If you are offering content to someone at a higher stage in the sales cycle, zero in on what action you want the visitor to take after digesting the main content they came to consume. You may consider asking for an email address, displaying advertisements or sending them to another relevant page on your site. And don’t underestimate the power of in context linking to relevant pages further down the conversion funnel.
Consider your color scheme carefully. Try to limit the colors and shades you use to three or five to reduce the cognitive load. Lean toward softer colors as one factor in reducing bounce rate and increasing dwell time. Brighter colors can help spur action.
At the end of the day, if your advertising is relevant, your goal for site visitors should be the same as their goal in visiting your web page. Once the interests align, removing conversion barriers, creating a clear path to conversion and reassuring website visitors along that path becomes the primary focus.
2. Conversion Funnel
While you can reduce bounce rate with softer tones, you can spur action or draw the eye to a portion of the page with more vibrant colors and lines. When you’re taking your initial pass at building your conversion funnel, try to lead visitors to the desired action by removing distractions, eliminating the amount of work necessary in each step and making conversion elements such as buttons or form fields prominently placed and obvious. Display symbols of trust like customer testimonials, assure titles are clear and relevant and a compelling call to action is present.
Pay careful attention to the flow between pages. Make sure each page in the conversion funnel is expected based on language or visual elements on the previous page. Only ask for the minimum amount of information you need in each step of the checkout process. If multiple pages are necessary, communicating the number of steps left and reducing the total number of steps needed can help assure the conversion is complete.
4. Supporting Assets Like Images and Video
Use supporting assets like images and video to strengthen your content. In a how to post, showing is most often more effective than telling. And the best way to show can be through video. Images are especially important on product pages.

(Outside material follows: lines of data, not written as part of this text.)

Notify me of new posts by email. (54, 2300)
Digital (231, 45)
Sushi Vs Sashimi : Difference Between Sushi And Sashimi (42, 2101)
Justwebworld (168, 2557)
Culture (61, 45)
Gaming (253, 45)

5. Internal Link Structure Pointing to the Page
Thinking beyond a single page, the internal link structure of your site and the link structure of other websites as they relate to your site have a powerful influence over which content becomes the most popular and successful. The more you link to any page within your site the more often a linked page is likely to be viewed, visited and to convert.
It’s 2015 folks. A sizable portion of your website visits come from cell phones. Greet them with a great experience by offering a dedicated mobile website or using responsive design. Strip your pages down to its most essential elements tailored to a smaller screen. Be sparse on text while making sure buttons and images are large enough to see on the smallest screens. You may even consider building a mobile app version of your website if you have frequent repeat visitors from mobile.